O presidente da Comissão Parlamentar Mista de Inquérito (CPMI) do INSS, senador Carlos Viana (Podemos-MG), anunciou que recorrerá ao Supremo Tribunal Federal (STF) caso não haja uma decisão sobre o pedido de prorrogação dos trabalhos do colegiado por pelo menos 60 dias. O pedido formal já foi protocolado na Casa, mas aguarda deliberação do presidente do Senado, Davi Alcolumbre (União-AP).
Impasse na prorrogação
Segundo Viana, a falta de resposta formal do presidente do Senado motiva a busca por uma decisão judicial. Ele afirmou que já obteve assinaturas de parlamentares para a extensão do prazo, que se encerra em 28 de março, e que a legislação garante o direito à continuidade por, no mínimo, mais 60 dias.
“Como não recebi uma resposta formal do presidente do Senado com relação à prorrogação da CPMI do INSS, eu, juntamente com outros parlamentares, recorreremos ao Supremo Tribunal Federal para que a CPMI seja prorrogada no prazo estipulado das assinaturas que nós temos, já que por legislação nós temos o direito de que ela permaneça por pelo menos mais 60 dias”, declarou o senador.
Aprofundamento nas investigações
A prorrogação é vista como essencial para aprofundar as investigações em curso. Uma reunião deliberativa está marcada para esta quinta-feira (26), onde serão discutidos os próximos passos, incluindo a definição de novos depoimentos e a análise de requerimentos.
“Na quinta-feira, nós faremos uma reunião deliberativa em que eu vou trazer os requerimentos, especialmente de nomes que nós já colocamos, de bancos, porque essas pessoas têm de vir…”, adiantou Viana.
O senador ressaltou a urgência da decisão, pois o prazo atual se mostra curto diante da quantidade de documentos solicitados. “De certa forma, é a nossa última grande possibilidade de deliberar quebras de sigilo e convocações, porque se nós não conseguirmos prorrogar a CPMI, nosso prazo terá ficado muito curto em relação aos documentos que nós estamos solicitando”, alertou.
Caso Daniel Vorcaro
Viana também comentou a ausência de informações sobre as quebras de sigilos bancário, fiscal e telemático do ex-dono do Banco Master, Daniel Vorcaro.

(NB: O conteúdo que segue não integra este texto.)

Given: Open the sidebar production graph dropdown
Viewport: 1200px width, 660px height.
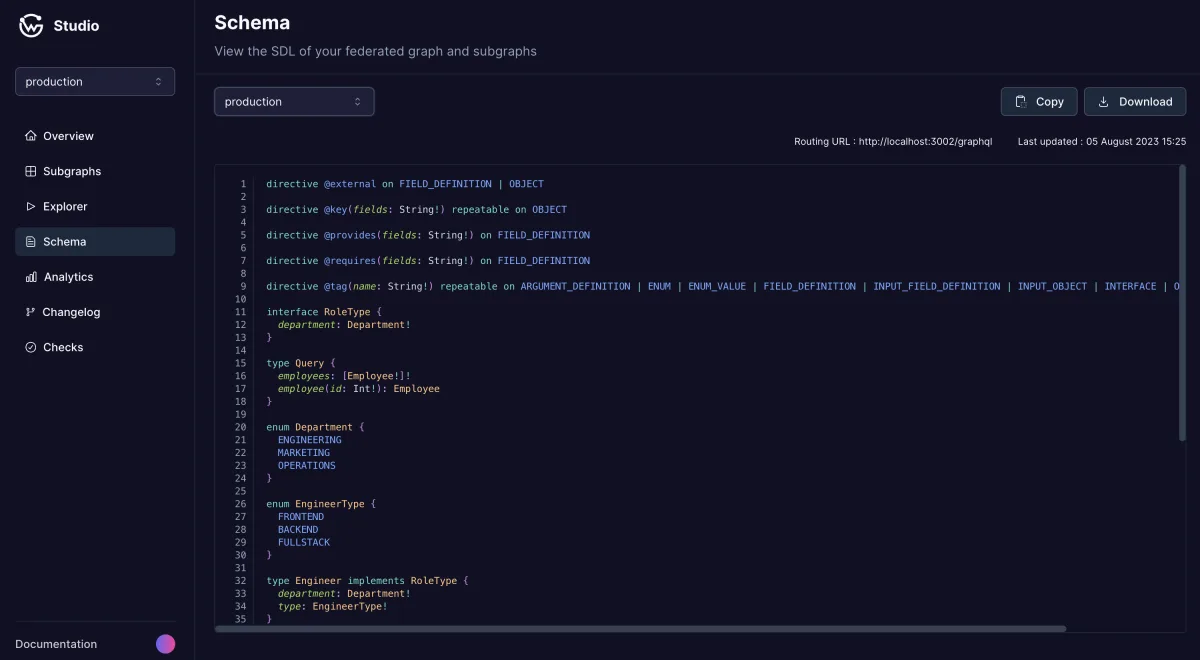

As informações foram solicitadas após determinação do ministro André Mendonça, do STF, que reviu uma decisão anterior do ministro Dias Toffoli.
O senador criticou a decisão de Mendonça de conceder habeas corpus a Vorcaro, permitindo que ele não comparecesse à CPMI. “O país olha estarrecido o que está acontecendo com essa interferência constante no trabalho do parlamento e de uma CPMI. Já pedi uma agenda com o ministro André Mendonça, quero pessoalmente levar a ele os nossos argumentos. Entendo a posição dele, mas ela tem nos prejudicado e espero que a gente consiga reverter isso no menor prazo possível”, argumentou.

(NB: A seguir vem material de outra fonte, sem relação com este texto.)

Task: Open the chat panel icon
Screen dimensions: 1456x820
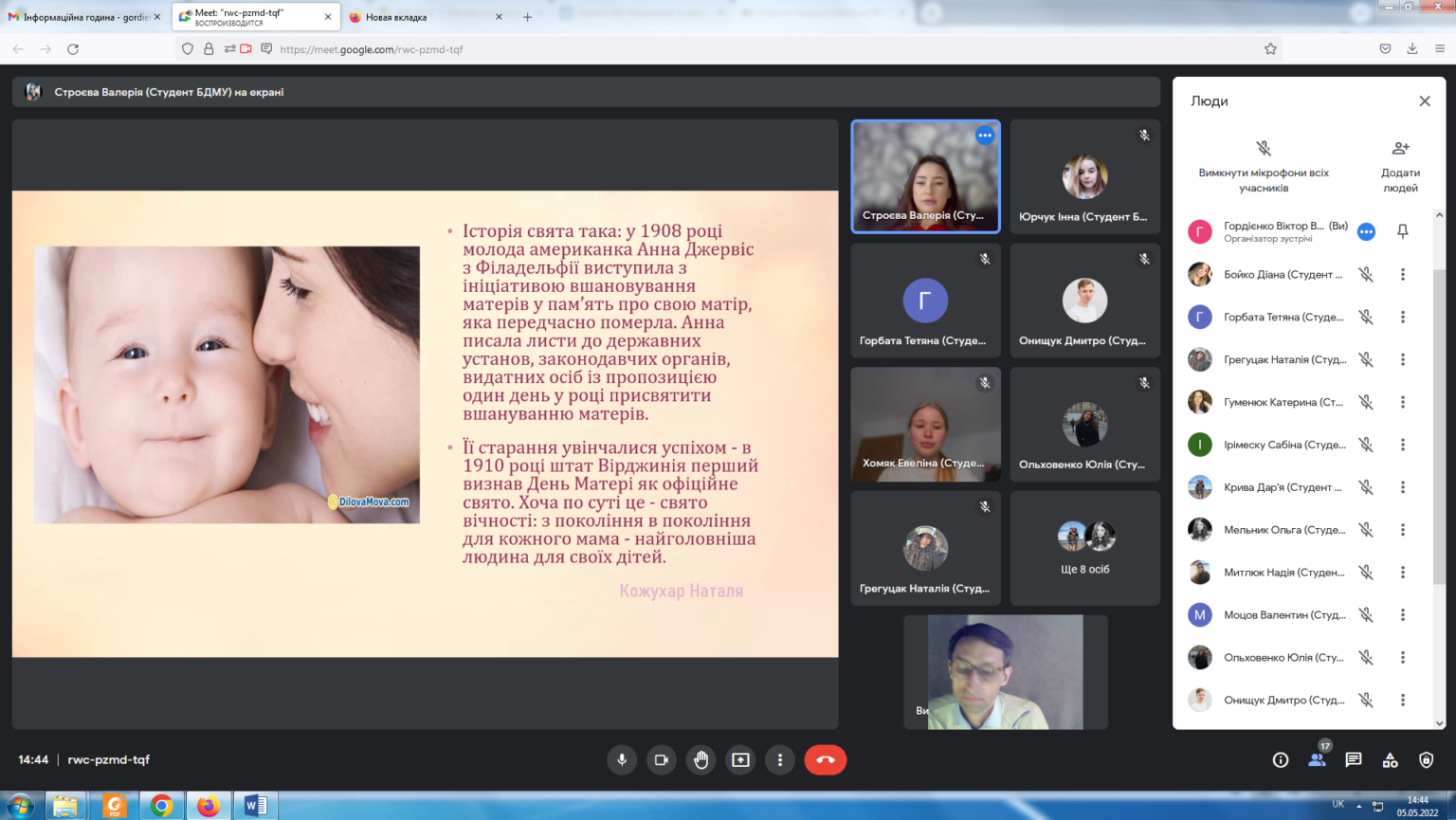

Daniel Vorcaro, em prisão domiciliar, é investigado por irregularidades em empréstimos consignados que prejudicaram beneficiários do INSS. O Banco Master possuía um acordo de cooperação técnica com o instituto para oferta de crédito consignado.
A proposta da defesa de Vorcaro para que o depoimento fosse realizado em São Paulo, com participação restrita de membros da CPMI, foi rechaçada pelo senador. Para Viana, o banqueiro tem recebido uma “blindagem absurda”.
“Eu não considero essa hipótese. Entendo que toda e qualquer pessoa tem a obrigação de vir a essa comissão como outras já vieram. É uma blindagem absurda para que Vorcaro não responda pelos crimes que está envolvido. Temos visto uma série de tentativa de se fazer com que o senhor Vorcaro receba uma proteção sobre o que aconteceu”, concluiu.